The most commonly reported adverse reactions to ceftriaxone are: eosinophilia, leukopenia, thrombocytopenia, diarrhea, skin rash and an increase in liver enzymes concentration.

The following side effects observed while using ceftriaxone that disappeared either spontaneously or after withdrawal the drug are the following:

Infections: genital mycosis; superinfection at various location caused by fungi or other resistant microorganisms is also possible.

Gastrointestinal disorders: nausea, vomiting, diarrhea, loose stool, stomatitis, glossitis, pancreatitis (probably caused by the bile duct obstruction), pseudomembranous colitis (mainly caused by Clostridium difficile).

Immune system disorders: hypersensitivity reactions, anaphylactic reactions, including anaphylactic shock, anaphylactoid reactions.

Blood and lymphatic system disorders: coagulopathy, eosinophilia, anemia (including hemolytic anemia), leukopenia, neutropenia, granulocytopenia, thrombocytopenia.
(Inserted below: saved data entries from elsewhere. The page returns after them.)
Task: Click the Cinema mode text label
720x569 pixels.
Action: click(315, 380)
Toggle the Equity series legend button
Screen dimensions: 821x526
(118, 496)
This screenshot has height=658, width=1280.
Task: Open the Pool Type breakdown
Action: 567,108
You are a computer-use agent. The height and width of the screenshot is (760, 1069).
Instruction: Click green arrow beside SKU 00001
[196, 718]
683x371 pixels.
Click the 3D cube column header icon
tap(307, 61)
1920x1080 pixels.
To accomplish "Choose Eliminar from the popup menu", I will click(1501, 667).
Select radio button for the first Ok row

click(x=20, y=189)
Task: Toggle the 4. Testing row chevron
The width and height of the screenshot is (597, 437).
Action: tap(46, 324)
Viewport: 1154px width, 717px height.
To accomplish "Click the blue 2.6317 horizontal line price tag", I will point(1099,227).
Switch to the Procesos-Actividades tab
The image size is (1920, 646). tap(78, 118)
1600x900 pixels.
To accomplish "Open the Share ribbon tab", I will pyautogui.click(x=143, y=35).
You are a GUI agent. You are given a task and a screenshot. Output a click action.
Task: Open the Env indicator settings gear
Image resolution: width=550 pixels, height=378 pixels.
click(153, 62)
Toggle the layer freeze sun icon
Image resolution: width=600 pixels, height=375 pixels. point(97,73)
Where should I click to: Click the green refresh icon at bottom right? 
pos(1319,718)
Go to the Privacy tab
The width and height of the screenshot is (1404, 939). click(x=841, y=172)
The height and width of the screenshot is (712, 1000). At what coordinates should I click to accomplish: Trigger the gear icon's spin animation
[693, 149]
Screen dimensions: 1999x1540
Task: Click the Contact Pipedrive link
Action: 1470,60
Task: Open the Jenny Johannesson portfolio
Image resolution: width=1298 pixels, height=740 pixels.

Agranulocytosis has been very rarely observed (mainly occurred in 10 days of treatment and in case of ceftriaxone administration in total dose of 20 g or more).

Skin and subcutaneous tissue disorders: pruritus, urticaria, Stevens-Johnson syndrome, erythema multiforme, toxic epidermal necrolysis (Lyell's syndrome), acute generalized exanthematous pustulosis.

Renal and urinary disorders: oliguria, hematuria, glucosuria, kidney stones, mainly in children older than 3 years, who received the drug either at high daily doses (≥80 mg/kg/day), or at a total dose of more than 10 g, as well as those who had additional risk factors (including limited fluid intake, bed rest).

Hepatobiliary disorders: nuclear jaundice, precipitation of ceftriaxone-calcium salt in the gallbladder (more often in patients treated with doses exceeded the recommended standard dose), elevated liver enzymes in blood serum (AST, ALT, alkaline phosphatase).

In prospective studies in children with intravenous drug administration precipitate formation was observed with different percentage, in some studies more than 30%. The frequency of precipitate formation was less at a slow infusion rate (20-30 minutes). This effect is usually asymptomatic, but in rare cases precipitation occurs together with the following clinical symptoms: pain, nausea and vomiting.

Ear and labyrinth disorders: vestibular vertigo.

Nervous system disorders: headache, dizziness, cramps.

Respiratory, thoracic and mediastinum-related disorders: bronchospasm.

General disorders and reactions at the injection site: phlebitis, pain at the injection site, edema, shivering, pyrexia.

Laboratory test values: false positive Coombs reaction, false positive urine glucose, false positive galactosemia, an increase in serum creatinine.

Contraindication

-       Hypersensitivity to ceftriaxone and other cephalosporin group antibiotics or any of the drug excipients.

-       History of severe hypersensitivity (e.g., anaphylactic reactions) to other beta-lactam antibiotics (penicillins, monobactams and carbapenems).

Ceftriaxone is contraindicated in patients:

- premature newborns at post-conceptual age of up to 41 weeks (gestational age + postnatal age)*;

- mature newborns (under 28 days):

- patients with hyperbilirubinemia, jaundice, hypoalbuminemia or acidosis due to the lack of protein binding with bilirubin observed in these conditions*;

- in cases of intravenous administration of calcium or calcium-contained drugs required (or may be required) due to the risk of ceftriaxone calcium precipitates formation.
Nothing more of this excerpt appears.